> _WORK ITEM_
Search the listing below for the line containing "For every named". From there through the line containing "Забыли пароль? (159, 412)", transcribe every line exactly, both ends included.

> _DATA FOR THE TASK_
——————————
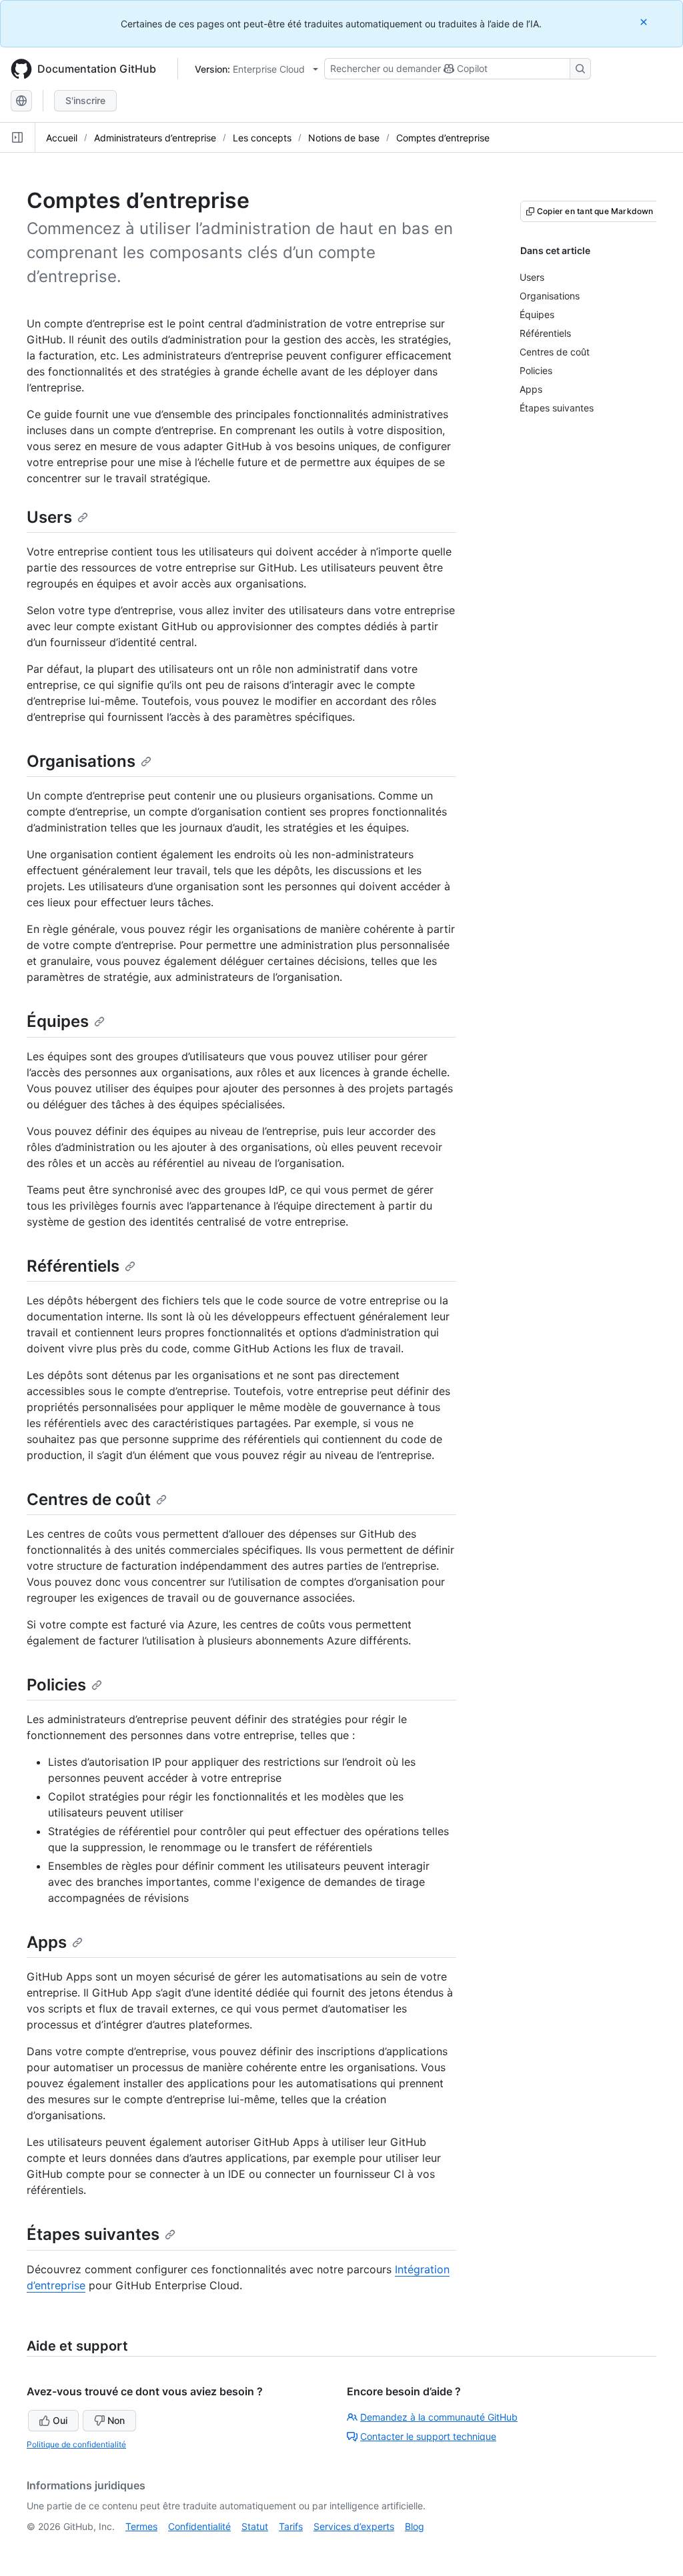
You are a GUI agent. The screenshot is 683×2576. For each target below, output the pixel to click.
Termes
——————————
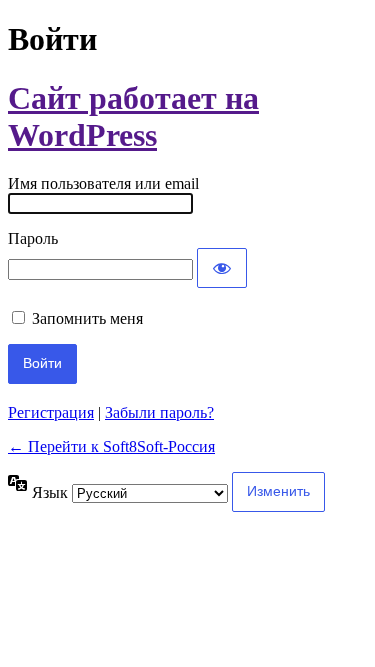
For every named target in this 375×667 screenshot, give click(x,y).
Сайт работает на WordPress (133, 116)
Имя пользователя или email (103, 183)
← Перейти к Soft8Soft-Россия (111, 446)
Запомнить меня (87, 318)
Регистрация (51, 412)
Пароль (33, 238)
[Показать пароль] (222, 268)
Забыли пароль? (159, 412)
——————————
> _ANSWER FOR THE TASK_
For every named target in this 375×667 screenshot, give click(x,y).
Сайт работает на WordPress (133, 116)
Имя пользователя или email (103, 183)
← Перейти к Soft8Soft-Россия (111, 446)
Запомнить меня (87, 318)
Регистрация (51, 412)
Пароль (33, 238)
[Показать пароль] (222, 268)
Забыли пароль? (159, 412)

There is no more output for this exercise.